-- begin Text to read --
It was these that put far away from our fathers' cause all patrician softness, all hereditary claims to preeminence. No effeminate nobility crowded into the dark and austere ranks of the Pilgrims; no Carr or Villiers would lead on the illprovided band of despised Puritans; no well-endowed clergy were on the alert to quit their cathedrals, and set up a pompous hierarchy in the frozen wilderness; no craving governors were anxious to be sent over to our cheerless El Dorados of ice and of snow. No; they could not say they had encouraged, patronized, or helped the Pilgrims: their own cares, their own labors, their own councils, their own blood, contrived all, achieved all, bore all, sealed all. They could not afterwards fairly pretend to reap where they had not strown ; and as our fathers reared this broad and solid fabric with pains and watchfulness, unaided, barely tolerated, it did not fall when the favor, which had always been withholden, was changed into wrath — when the arm, which had never supported, was raised to destroy.
-- end Text to read --
-- begin Supplied information --
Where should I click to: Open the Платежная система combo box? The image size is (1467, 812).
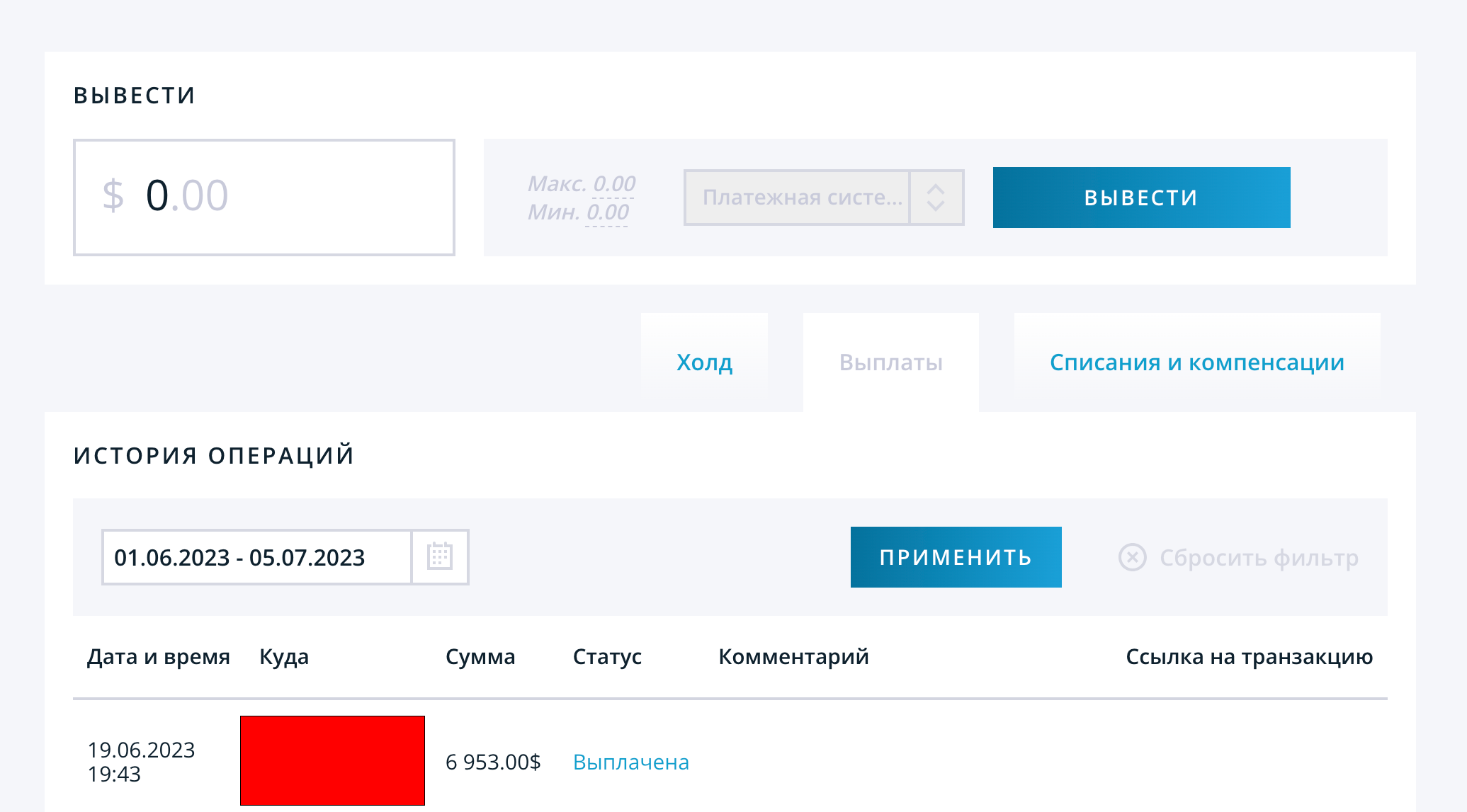[798, 198]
-- end Supplied information --
## [To-do list]
**A.** List every noun that directly follows the words "their own" in the passage about the Pilgrims.
**B.** Continue the passage about the Pilgrims from its final sentence onward.

## [Expected answers]
**A.** cares, labors, councils, blood

**B.**
Methinks I see it now, that one solitary, adventurous vessel, the May-Flower of a forlorn hope, freighted with the prospects of a future state, and bound across the unknown sea. I behold it pursuing, with a thousand misgivings, the uncertain, the tedious voyage. Suns rise and set, and weeks and months pass, and winter surprises them on the deep, but brings them not the sight of the wished-for shore. I see them now, scantily supplied with provisions, crowded almost to suffocation in their ill-stored prison, delayed by calms, pursuing a circuitous route; and now driven in fury before the raging tempest, on the high and giddy waves. The awful voice of the storm howls through the rigging; the laboring masts seem straining from their base; the dismal sound of the pumps is heard; the ship leaps, as it were,

madly, from billow to billow; the ocean breaks, and settles with ingulfing floods over the floating deck, and beats, with deadening, shivering weight, against the staggered vessel. I see them, escaped from these perils, pursuing their all but desperate undertaking, and landed, at last, after a few months' passage, on the ice-clad rocks of Plymouth,- weak and weary from the voyage, poorly armed, scantily provisioned, depending on the charity of their ship-master for a draught of beer on board, drinking nothing but water on shore, - without shelter, without means, surrounded by

hostile tribes.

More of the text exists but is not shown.